Set five years after the events of the first film, the film follows twenty-year-old Hiccup and his friends as young adults as they encounter Valka, Hiccup's long-lost mother, and Drago Bludvist, a madman who wants to conquer the world.

The sequel to How to Train Your Dragon was announced in April 2010. DeBlois, who co-directed the first film, began drafting the outline in February 2010. He had agreed to return to direct the second film on the condition that he would be allowed to turn it into a trilogy. He cited The Empire Strikes Back and My Neighbor Totoro as his main inspirations, with the expanded scope of The Empire Strikes Back being particularly influential. DeBlois and his creative team visited Norway and Svalbard to look for inspirations for the setting. Composer John Powell returned to score the film. The entire voice cast from the first film also returned, while Blanchett and Hounsou signed on to voice Valka and Drago, respectively. How to Train Your Dragon 2 was DreamWorks' first film to use scalable multi-core processing and the studio's new animation and lighting software.

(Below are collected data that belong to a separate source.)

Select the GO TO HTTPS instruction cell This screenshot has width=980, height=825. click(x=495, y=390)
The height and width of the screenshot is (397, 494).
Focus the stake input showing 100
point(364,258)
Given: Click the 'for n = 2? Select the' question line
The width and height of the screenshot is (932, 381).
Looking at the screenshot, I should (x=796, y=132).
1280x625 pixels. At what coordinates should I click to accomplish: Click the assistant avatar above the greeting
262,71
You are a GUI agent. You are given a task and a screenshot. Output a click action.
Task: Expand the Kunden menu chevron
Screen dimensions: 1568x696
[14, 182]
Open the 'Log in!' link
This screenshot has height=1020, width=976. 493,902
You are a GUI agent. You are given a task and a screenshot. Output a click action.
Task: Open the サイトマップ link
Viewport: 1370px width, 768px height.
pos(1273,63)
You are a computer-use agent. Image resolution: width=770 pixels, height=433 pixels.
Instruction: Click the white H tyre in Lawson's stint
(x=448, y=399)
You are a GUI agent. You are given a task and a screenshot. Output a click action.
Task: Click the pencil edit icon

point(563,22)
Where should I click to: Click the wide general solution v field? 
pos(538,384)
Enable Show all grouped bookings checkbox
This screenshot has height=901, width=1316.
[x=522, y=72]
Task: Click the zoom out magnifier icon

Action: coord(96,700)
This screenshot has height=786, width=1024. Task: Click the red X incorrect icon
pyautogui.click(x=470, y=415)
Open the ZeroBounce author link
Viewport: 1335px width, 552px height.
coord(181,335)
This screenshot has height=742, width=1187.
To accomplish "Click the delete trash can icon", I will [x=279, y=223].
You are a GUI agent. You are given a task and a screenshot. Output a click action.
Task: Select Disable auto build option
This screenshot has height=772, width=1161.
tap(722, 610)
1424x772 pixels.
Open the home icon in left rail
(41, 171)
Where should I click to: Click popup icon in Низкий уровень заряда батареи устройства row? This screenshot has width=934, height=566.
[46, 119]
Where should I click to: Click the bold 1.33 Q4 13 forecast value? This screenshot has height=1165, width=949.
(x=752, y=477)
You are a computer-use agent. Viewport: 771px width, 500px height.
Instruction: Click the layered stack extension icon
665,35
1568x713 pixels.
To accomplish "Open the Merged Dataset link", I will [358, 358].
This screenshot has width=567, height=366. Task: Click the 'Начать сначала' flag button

The film premiered at the 2014 Cannes Film Festival on May 16, 2014, and was released in the United States on June 13. It received positive reviews for its animation, voice acting, musical score, action sequences, emotional depth, and darker, more serious tone compared to its predecessor. It grossed over $621 million worldwide, making it the 12th-highest-grossing film of 2014. It earned less than its predecessor at the US box office, but performed better internationally. How to Train Your Dragon 2 won the Golden Globe Award for Best Animated Feature Film and six Annie Awards, including Best Animated Feature, and was nominated for the Academy Award for Best Animated Feature. The final installment in the trilogy, How to Train Your Dragon: The Hidden World, was released on February 22, 2019.

Plot 
Five years after the Viking villagers of Berk and the dragons made peace, they live together in harmony. Hiccup and his dragon, Toothless the Night Fury, discover and map unexplored lands. Now 20 years old, he is being pressed by his father, Stoick the Vast, to succeed him as chieftain, although Hiccup feels unsure he is ready.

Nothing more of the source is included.